Hob yanked Dream into another proper kiss, devouring him, even as he heard the sound of roses beginning to rain in the Dreaming once again.  Pressed this close, he could feel the heartbeat of the Dreaming, an echoing beat in his own heart, Dream’s heartbeat if he ever were to have one.  

 

“Good.”  Hob growled the word against Dream’s lips.  He truly wouldn’t have minded if Dream didn’t, but now, knowing that he did?
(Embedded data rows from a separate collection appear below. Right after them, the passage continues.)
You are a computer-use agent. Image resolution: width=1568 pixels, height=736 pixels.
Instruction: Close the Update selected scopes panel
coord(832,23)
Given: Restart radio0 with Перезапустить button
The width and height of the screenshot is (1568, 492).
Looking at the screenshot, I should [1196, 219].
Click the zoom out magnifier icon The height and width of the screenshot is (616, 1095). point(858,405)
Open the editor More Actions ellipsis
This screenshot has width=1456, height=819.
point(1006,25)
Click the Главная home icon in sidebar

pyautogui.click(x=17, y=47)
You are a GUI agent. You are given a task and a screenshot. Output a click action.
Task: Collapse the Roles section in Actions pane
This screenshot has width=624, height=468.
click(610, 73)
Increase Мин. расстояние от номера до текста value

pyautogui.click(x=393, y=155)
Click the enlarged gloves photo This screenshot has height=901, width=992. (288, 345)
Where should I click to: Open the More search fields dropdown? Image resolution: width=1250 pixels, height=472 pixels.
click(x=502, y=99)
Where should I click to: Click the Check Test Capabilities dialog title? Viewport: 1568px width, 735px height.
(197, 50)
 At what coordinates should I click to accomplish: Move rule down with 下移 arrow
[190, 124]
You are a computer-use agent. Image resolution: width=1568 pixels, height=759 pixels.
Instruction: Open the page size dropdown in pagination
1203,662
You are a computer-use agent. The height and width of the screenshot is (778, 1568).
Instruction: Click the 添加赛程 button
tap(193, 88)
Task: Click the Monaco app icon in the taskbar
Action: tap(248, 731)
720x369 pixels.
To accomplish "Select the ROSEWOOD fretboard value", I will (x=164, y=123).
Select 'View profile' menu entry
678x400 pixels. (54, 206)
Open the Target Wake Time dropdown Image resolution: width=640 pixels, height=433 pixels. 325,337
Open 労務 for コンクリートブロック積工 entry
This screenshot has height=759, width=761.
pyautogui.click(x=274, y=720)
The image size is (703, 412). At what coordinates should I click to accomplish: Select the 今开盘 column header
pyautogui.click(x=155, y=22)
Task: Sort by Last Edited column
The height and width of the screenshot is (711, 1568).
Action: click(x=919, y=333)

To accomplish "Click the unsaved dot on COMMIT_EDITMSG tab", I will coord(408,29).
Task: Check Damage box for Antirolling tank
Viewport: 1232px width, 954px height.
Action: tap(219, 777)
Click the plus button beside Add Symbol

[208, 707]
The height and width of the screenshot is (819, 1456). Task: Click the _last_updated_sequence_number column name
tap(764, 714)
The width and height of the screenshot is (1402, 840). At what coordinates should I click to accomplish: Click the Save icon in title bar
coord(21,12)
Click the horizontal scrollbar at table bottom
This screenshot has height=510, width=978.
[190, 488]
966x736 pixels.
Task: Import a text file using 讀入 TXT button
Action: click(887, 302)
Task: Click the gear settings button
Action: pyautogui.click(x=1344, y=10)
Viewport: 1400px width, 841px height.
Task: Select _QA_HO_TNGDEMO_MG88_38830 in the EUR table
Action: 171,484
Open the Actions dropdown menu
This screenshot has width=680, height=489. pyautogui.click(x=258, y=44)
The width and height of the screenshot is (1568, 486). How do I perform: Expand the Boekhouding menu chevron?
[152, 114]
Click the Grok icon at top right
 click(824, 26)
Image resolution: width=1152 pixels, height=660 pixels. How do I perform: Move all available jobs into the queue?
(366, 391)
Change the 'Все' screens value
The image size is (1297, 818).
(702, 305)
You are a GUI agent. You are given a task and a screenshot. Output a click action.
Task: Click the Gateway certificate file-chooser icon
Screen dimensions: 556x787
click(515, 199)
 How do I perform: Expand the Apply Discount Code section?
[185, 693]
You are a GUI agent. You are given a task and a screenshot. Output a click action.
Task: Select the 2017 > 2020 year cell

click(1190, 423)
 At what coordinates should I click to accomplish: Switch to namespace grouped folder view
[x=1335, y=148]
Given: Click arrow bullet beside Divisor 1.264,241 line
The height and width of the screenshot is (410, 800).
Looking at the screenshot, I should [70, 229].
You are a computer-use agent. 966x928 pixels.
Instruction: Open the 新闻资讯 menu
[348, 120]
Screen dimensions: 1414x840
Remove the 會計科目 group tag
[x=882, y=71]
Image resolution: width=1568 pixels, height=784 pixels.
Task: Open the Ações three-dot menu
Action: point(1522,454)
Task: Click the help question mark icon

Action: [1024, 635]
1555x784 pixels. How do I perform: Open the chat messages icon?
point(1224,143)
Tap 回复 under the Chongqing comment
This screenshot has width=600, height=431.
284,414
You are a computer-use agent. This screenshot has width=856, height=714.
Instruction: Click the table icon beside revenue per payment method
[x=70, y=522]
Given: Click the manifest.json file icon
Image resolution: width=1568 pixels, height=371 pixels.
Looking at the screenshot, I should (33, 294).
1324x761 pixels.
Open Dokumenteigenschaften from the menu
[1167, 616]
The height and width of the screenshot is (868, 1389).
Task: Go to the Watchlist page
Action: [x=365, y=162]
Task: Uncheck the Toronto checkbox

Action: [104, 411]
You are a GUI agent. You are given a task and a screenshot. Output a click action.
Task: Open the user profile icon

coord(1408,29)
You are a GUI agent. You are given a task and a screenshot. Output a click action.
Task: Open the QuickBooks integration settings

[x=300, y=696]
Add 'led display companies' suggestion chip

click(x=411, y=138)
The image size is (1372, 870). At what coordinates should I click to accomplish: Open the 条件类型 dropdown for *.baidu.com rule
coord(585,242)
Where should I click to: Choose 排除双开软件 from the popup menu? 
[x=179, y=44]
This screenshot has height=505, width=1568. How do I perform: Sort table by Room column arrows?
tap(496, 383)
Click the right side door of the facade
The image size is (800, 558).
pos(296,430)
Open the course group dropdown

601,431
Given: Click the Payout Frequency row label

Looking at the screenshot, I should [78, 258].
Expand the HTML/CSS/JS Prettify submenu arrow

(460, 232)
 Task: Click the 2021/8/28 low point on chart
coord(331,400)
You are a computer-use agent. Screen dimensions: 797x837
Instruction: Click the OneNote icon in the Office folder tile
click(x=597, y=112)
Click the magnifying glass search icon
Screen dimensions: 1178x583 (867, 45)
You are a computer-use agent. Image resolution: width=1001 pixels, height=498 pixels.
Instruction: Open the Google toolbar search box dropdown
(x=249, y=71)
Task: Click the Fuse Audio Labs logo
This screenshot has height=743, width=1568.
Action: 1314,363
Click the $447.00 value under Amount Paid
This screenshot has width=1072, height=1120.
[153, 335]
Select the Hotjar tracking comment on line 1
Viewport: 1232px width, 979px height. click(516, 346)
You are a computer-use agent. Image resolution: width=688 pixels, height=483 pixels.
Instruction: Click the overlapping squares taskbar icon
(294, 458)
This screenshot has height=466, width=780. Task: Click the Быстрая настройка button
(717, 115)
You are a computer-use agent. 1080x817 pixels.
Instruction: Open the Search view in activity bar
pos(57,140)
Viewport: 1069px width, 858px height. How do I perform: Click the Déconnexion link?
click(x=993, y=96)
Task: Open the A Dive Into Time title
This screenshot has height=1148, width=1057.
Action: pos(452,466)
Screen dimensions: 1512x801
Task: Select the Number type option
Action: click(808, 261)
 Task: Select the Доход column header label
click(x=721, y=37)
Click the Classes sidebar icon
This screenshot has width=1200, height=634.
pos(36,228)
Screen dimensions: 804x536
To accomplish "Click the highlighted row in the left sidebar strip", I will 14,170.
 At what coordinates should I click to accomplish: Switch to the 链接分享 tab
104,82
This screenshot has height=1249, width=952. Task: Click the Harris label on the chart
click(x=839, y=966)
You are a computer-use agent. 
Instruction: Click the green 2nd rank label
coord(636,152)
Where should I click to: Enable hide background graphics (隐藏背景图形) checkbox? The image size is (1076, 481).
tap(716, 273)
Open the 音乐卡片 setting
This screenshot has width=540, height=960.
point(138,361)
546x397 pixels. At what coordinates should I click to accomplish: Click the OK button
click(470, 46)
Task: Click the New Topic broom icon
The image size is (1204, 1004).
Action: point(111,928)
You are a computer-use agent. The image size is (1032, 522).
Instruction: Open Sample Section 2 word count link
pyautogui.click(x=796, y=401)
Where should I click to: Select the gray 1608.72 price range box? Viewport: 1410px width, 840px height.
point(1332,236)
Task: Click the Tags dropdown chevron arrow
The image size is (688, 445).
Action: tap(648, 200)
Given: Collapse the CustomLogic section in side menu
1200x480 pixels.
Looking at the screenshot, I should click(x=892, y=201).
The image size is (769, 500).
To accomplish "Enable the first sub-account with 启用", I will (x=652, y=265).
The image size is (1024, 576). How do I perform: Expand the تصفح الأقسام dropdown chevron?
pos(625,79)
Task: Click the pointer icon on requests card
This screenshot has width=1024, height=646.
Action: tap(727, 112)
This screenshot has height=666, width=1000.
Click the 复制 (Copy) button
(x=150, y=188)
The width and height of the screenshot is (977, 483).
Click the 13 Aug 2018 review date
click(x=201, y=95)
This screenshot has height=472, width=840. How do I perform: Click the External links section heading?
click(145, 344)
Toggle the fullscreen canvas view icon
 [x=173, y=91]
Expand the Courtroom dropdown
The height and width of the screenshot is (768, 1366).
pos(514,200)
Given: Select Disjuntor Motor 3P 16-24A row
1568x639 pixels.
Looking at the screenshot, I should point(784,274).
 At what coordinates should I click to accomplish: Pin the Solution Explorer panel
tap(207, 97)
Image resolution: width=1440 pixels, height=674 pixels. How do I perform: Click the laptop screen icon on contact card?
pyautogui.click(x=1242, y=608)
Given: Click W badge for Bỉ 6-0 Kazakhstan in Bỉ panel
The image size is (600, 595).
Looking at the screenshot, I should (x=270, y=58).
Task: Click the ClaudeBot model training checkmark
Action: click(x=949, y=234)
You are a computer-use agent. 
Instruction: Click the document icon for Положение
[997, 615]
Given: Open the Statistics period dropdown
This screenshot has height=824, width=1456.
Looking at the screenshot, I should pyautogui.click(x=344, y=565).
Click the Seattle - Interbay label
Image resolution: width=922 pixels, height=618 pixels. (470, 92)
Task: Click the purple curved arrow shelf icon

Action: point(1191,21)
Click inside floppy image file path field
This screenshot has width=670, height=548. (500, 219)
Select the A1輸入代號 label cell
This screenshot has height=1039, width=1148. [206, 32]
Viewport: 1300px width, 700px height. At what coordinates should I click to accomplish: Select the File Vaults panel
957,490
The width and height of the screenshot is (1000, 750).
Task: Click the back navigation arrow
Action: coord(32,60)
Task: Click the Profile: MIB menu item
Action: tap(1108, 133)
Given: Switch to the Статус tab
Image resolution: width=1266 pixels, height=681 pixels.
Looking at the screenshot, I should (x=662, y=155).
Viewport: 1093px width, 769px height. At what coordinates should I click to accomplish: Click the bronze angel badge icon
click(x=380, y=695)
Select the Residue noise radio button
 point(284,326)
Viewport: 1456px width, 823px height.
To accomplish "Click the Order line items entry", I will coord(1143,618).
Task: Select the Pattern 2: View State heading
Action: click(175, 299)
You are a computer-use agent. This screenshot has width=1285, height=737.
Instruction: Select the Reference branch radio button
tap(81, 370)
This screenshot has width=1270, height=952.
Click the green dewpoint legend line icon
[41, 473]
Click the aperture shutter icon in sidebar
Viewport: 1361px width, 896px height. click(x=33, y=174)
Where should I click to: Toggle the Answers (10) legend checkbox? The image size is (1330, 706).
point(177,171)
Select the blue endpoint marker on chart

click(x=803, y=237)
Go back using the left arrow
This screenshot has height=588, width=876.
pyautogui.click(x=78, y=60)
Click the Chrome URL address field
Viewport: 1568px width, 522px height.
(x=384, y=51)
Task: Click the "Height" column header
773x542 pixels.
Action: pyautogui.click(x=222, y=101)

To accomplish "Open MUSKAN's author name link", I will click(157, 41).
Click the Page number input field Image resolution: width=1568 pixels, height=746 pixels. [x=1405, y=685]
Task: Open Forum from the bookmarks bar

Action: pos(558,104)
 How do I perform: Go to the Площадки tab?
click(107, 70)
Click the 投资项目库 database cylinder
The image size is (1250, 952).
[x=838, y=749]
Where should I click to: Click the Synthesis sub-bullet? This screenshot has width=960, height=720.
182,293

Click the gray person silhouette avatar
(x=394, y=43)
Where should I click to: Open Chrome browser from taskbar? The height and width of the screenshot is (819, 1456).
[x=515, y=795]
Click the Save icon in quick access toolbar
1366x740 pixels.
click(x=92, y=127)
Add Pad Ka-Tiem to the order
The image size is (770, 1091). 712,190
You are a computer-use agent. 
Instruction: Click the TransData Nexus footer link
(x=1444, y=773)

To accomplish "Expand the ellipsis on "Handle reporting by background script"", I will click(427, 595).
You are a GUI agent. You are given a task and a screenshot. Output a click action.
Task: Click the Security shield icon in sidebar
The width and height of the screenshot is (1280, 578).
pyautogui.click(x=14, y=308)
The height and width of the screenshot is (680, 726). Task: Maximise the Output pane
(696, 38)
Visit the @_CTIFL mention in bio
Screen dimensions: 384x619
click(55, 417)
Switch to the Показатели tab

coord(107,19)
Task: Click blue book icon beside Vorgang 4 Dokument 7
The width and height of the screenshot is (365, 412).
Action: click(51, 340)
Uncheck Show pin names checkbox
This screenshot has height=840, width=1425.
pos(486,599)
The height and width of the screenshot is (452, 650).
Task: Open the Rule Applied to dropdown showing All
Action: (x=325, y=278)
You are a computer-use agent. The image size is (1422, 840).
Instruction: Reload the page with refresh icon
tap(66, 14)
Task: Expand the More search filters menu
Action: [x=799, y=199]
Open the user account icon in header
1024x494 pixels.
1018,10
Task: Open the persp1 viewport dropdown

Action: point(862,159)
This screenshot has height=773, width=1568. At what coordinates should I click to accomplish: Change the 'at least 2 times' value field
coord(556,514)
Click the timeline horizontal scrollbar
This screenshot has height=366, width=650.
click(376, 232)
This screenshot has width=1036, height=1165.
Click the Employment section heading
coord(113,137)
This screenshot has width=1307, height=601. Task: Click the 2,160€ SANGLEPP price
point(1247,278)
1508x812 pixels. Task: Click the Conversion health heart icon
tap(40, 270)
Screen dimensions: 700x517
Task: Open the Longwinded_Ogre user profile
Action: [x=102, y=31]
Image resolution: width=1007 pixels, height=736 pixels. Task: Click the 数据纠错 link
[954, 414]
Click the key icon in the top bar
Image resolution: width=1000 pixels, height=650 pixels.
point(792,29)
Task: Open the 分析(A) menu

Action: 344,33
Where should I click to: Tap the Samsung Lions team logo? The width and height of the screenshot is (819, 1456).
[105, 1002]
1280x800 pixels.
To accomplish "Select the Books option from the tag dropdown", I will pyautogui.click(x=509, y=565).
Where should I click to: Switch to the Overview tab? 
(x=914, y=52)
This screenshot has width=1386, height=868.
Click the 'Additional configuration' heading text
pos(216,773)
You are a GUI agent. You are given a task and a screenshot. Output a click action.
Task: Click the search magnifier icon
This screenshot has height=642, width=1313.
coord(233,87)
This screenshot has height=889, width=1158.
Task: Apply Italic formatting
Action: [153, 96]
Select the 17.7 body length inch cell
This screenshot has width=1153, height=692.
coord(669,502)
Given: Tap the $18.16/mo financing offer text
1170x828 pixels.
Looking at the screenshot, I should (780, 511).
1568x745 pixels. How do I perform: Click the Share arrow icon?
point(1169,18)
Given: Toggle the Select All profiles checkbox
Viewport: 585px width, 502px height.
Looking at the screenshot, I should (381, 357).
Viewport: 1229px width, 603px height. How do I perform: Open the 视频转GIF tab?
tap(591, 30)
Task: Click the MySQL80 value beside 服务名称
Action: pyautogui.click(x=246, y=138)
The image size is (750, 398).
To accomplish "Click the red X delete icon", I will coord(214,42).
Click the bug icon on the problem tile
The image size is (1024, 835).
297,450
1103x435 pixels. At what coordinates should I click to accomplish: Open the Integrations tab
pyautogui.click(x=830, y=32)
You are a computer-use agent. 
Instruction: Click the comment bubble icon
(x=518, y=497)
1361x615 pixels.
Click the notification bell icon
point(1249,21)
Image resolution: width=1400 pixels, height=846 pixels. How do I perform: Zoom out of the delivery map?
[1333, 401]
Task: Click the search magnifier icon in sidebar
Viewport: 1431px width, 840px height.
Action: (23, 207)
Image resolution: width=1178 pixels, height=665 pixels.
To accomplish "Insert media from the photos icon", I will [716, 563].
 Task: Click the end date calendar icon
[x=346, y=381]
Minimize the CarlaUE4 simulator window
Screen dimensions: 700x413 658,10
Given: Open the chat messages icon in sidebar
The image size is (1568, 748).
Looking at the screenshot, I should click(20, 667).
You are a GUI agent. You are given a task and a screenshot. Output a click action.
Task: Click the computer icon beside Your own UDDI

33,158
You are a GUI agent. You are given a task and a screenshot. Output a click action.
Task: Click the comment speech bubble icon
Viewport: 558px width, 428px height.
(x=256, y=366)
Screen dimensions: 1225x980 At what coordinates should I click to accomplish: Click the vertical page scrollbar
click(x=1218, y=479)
He wanted to see his claim on the Lord of Dreams.  Pulling back a fraction, he looked to the two thrones side by side, and tugged Dream toward them.  

 

“Come,” Hope teased, sitting down in the one with musical notes surrounding the ornate silver filigree.  He gestured to the seat beside him, etched with galaxies.  “I want to meet all your creations, your people, my Dream.”  

 

Dream settled into the throne beside Hope and reached out to take his hand.  “Our people now,” he corrected.  A quiet pulse of power shot through the Dreaming at the correction, his realm bending to the new reality and truth of that statement.  

 

A flap of wings had both Hope and Dream looking at the raven who stood, perched on the connecting rod between their thrones.  

 

“You two done with this whole elaborate decorating foreplay thing you’ve got going on?” Matthew asked.  “Not that it wasn’t cool, but still.  Here I thought Lord Morpheus had a sense of decorum.”  

 

Hope turned back to tease Matthew when a hiccuping gasp came from Dream.  His eyes widened as Dream tried to cover his mouth, his eyes crinkled into almost slits and his shoulders shaking.  “Is that… are you laughing?”   He could not stop the astonished grin even if he had tried.

 

Hope watched, in awe, as that broke the damn, and Dream of the Endless fell back into the throne that had been built for him by Hope, laughing loudly enough for the sound to echo across the throne room, gloriously mangled thing that it was.  It took Dream far too long to bring himself back under control, and even Matthew had been shocked into silence, but when Dream, his other half in every way, grinned at him, the smallest sheen of gold around him, Hope grinned right back.  

 

What kind of beautiful future awaited them in a world where the Lord of Dreams was no longer afraid to laugh?  Hope could not wait to see.  

 

Notes:

This is the first time the citizens of the Dreaming have seen Dream let go of his power and PLAY and that's why I felt it so important to write, cause, dammit, Dream deserves that.